Friday, December 17, 2010

Poisoning drives vulture decrease in Masai Mara, Kenya

Vulture populations in one of Africa's most crucial wildlife reserves have declined by 60%, say scientists. insurance

The researchers advise the decline of vultures in Kenya's Masai Mara is currently being driven by poisoning.

The US-based Peregrine Fund says farmers occasionally lace the bodies of lifeless cattle or goats having a poisonous pesticide known as furadan.

This appears to be aimed at carnivores that destroy the livestock, but a single carcass can poison up to one hundred fifty vultures.

Munir Virani, who is director of your Peregrine Fund's Africa programmes, has known as for use of furadan to be banned within the area "to protect these keystone members of your scavenging community".

"People might think about vultures as ugly and disgusting, however the birds are vital for that ecosystem," he says.

Their style for carrion in fact tends to make them the landscape's clean-up crew - guaranteeing the area just isn't littered with bodies, helping incorporate the spread of disease and recycling vitamins.

The results of this latest survey of vultures are revealed within the journal Biological Conservation.

The terrible effects of a vulture population crash have by now been demonstrated throughout a situation that grew to become generally known as the Asian vulture crisis.

Populations of Gyps vultures specifically, in South Asia, crashed by greater than 95% about just some years within the 1990s, largely since farmers treated their cattle with the pain-killing drug diclofenac.

The pain-killer, it turned out, was deadly to your vultures, which fed for the lifeless cattle.

At the same time as driving three species of vulture to your brink of extinction, the crisis offered a huge level of food for wild dogs, which moved in to get the location of your birds.

This had the devastating side-effect of rising the spread of rabies. And Dr Virani is concerned that a similar circumstance could transpire in Kenya.

The option in Africa though, could possibly be way more easy than in South Asia.

By boosting the public picture of vultures within the country, the Peregrine Fund hopes to quit individuals from carrying out these "revenge poisoning attacks".

Between 2003 and 2005, Dr Virani and his colleagues drove across the expansive Kenyan landscapes, counting vultures.

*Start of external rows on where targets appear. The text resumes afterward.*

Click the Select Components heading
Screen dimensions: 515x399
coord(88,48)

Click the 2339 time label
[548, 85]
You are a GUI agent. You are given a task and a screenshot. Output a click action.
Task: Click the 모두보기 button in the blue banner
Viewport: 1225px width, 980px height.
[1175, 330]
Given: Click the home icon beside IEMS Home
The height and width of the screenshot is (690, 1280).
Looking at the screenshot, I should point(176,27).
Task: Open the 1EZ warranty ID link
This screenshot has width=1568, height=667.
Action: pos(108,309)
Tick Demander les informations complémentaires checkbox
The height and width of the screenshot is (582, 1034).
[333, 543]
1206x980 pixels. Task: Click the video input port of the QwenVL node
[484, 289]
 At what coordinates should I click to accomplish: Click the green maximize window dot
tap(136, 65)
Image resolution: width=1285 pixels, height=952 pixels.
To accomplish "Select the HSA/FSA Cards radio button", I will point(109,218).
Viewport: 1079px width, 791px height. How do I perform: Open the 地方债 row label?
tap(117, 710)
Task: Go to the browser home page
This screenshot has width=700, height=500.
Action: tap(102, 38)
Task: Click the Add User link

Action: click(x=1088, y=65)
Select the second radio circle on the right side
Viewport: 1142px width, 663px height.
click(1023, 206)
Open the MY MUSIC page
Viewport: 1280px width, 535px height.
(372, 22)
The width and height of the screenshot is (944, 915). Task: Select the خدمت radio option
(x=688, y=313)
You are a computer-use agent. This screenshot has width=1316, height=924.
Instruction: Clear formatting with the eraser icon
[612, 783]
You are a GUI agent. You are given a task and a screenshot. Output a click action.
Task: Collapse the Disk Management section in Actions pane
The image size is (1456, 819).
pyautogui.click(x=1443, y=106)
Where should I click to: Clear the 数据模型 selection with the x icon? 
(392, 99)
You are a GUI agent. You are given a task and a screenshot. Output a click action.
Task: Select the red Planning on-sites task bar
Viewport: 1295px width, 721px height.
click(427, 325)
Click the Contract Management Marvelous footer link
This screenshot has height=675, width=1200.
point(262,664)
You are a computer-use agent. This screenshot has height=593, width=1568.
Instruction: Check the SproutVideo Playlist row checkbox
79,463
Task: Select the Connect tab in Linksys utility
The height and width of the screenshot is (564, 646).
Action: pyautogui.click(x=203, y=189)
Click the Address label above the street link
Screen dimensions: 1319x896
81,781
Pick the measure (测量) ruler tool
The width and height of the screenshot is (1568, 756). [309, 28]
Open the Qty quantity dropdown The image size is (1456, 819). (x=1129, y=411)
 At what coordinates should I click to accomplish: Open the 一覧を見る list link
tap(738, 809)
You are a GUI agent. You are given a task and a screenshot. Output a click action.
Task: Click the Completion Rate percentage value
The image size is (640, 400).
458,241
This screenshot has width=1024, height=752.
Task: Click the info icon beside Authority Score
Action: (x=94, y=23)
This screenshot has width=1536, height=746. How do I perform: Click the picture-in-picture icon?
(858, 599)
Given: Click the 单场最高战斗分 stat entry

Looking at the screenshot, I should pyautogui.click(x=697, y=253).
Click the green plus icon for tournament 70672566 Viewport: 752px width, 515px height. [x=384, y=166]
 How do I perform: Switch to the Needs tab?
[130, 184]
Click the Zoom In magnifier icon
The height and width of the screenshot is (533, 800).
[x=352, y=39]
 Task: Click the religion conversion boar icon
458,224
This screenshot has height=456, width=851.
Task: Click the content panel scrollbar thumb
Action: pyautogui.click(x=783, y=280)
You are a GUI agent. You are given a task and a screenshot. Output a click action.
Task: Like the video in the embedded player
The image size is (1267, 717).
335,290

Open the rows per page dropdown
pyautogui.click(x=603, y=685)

He and his colleagues then in comparison the outcomes of these surveys with the outcomes of surveys carried out within the 1980s. The comparison exposed a 60% decline in vultures.

Corinne Kendall's do the job has taken this survey a action more.

Ms Kendal is a researcher from Princeton University within the US, who has also been working with the Peregrine Fund - tracking and monitoring the birds to investigate the extent of your poisoning.

"We attached the GPS trackers like small backpacks," she tells BBC Information. "There's a piece that sits on their chest and two loops approximately every wing."

"But we had 4 from 16 vultures killed within the very first year and three of these had been confirmed circumstances of poisoning.

"From a sample of 16, it really is difficult to understand how representative that may be, but it really is particularly worrying."